(PROBLEM DETAILS): Copy every one of the following items word for word, keeping each line unchanged.

(RECORDS FOR THE EXERCISE):
--- Start ---

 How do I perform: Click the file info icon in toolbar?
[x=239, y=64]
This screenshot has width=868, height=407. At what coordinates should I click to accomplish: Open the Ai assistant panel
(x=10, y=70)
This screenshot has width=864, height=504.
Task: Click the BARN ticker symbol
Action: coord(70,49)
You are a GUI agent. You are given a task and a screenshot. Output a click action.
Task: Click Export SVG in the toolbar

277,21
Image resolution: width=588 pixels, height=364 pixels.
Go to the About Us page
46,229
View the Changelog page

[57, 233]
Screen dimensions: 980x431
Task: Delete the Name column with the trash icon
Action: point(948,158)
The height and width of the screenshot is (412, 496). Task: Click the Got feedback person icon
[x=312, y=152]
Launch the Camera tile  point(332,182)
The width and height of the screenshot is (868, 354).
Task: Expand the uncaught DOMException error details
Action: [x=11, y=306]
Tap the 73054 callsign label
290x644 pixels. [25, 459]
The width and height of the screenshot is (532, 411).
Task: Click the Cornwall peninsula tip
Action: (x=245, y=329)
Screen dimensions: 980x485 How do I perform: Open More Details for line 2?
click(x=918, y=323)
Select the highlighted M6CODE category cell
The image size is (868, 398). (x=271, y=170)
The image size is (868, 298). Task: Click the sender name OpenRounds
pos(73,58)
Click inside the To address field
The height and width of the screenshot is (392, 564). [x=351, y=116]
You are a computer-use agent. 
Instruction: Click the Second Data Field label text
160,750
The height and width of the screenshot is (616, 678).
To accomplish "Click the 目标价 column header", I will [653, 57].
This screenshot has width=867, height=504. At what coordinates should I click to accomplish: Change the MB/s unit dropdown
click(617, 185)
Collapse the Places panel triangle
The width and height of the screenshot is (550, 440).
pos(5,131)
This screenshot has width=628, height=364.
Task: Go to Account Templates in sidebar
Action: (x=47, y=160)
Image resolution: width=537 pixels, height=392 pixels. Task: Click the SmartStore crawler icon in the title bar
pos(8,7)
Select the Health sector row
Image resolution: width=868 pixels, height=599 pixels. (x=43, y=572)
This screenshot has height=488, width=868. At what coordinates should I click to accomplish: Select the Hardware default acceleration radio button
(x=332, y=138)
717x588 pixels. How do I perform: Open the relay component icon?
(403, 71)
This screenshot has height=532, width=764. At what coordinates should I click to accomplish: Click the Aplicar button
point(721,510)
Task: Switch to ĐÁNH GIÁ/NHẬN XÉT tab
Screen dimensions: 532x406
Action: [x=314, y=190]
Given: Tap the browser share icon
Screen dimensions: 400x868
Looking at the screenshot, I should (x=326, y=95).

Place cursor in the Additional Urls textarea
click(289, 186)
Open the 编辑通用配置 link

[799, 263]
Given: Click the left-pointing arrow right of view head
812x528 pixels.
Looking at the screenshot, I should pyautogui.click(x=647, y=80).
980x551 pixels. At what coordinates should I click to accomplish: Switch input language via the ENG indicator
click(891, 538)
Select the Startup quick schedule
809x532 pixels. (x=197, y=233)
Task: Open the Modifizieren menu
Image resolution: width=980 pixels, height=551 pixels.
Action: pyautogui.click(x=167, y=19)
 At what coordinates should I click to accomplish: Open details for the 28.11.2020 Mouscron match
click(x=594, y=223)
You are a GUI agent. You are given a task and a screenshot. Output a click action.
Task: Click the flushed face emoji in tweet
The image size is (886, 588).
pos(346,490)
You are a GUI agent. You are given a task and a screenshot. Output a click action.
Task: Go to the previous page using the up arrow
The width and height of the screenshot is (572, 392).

--- End ---

(RESPONSE):
 How do I perform: Click the file info icon in toolbar?
[x=239, y=64]
This screenshot has width=868, height=407. At what coordinates should I click to accomplish: Open the Ai assistant panel
(x=10, y=70)
This screenshot has width=864, height=504.
Task: Click the BARN ticker symbol
Action: coord(70,49)
You are a GUI agent. You are given a task and a screenshot. Output a click action.
Task: Click Export SVG in the toolbar

277,21
Image resolution: width=588 pixels, height=364 pixels.
Go to the About Us page
46,229
View the Changelog page

[57, 233]
Screen dimensions: 980x431
Task: Delete the Name column with the trash icon
Action: point(948,158)
The height and width of the screenshot is (412, 496). Task: Click the Got feedback person icon
[x=312, y=152]
Launch the Camera tile  point(332,182)
The width and height of the screenshot is (868, 354).
Task: Expand the uncaught DOMException error details
Action: [x=11, y=306]
Tap the 73054 callsign label
290x644 pixels. [25, 459]
The width and height of the screenshot is (532, 411).
Task: Click the Cornwall peninsula tip
Action: (x=245, y=329)
Screen dimensions: 980x485 How do I perform: Open More Details for line 2?
click(x=918, y=323)
Select the highlighted M6CODE category cell
The image size is (868, 398). (x=271, y=170)
The image size is (868, 298). Task: Click the sender name OpenRounds
pos(73,58)
Click inside the To address field
The height and width of the screenshot is (392, 564). [x=351, y=116]
You are a computer-use agent. 
Instruction: Click the Second Data Field label text
160,750
The height and width of the screenshot is (616, 678).
To accomplish "Click the 目标价 column header", I will [653, 57].
This screenshot has width=867, height=504. At what coordinates should I click to accomplish: Change the MB/s unit dropdown
click(617, 185)
Collapse the Places panel triangle
The width and height of the screenshot is (550, 440).
pos(5,131)
This screenshot has width=628, height=364.
Task: Go to Account Templates in sidebar
Action: (x=47, y=160)
Image resolution: width=537 pixels, height=392 pixels. Task: Click the SmartStore crawler icon in the title bar
pos(8,7)
Select the Health sector row
Image resolution: width=868 pixels, height=599 pixels. (x=43, y=572)
This screenshot has height=488, width=868. At what coordinates should I click to accomplish: Select the Hardware default acceleration radio button
(x=332, y=138)
717x588 pixels. How do I perform: Open the relay component icon?
(403, 71)
This screenshot has height=532, width=764. At what coordinates should I click to accomplish: Click the Aplicar button
point(721,510)
Task: Switch to ĐÁNH GIÁ/NHẬN XÉT tab
Screen dimensions: 532x406
Action: [x=314, y=190]
Given: Tap the browser share icon
Screen dimensions: 400x868
Looking at the screenshot, I should (x=326, y=95).

Place cursor in the Additional Urls textarea
click(289, 186)
Open the 编辑通用配置 link

[799, 263]
Given: Click the left-pointing arrow right of view head
812x528 pixels.
Looking at the screenshot, I should pyautogui.click(x=647, y=80).
980x551 pixels. At what coordinates should I click to accomplish: Switch input language via the ENG indicator
click(891, 538)
Select the Startup quick schedule
809x532 pixels. (x=197, y=233)
Task: Open the Modifizieren menu
Image resolution: width=980 pixels, height=551 pixels.
Action: pyautogui.click(x=167, y=19)
 At what coordinates should I click to accomplish: Open details for the 28.11.2020 Mouscron match
click(x=594, y=223)
You are a GUI agent. You are given a task and a screenshot. Output a click action.
Task: Click the flushed face emoji in tweet
The image size is (886, 588).
pos(346,490)
You are a GUI agent. You are given a task and a screenshot. Output a click action.
Task: Go to the previous page using the up arrow
The width and height of the screenshot is (572, 392).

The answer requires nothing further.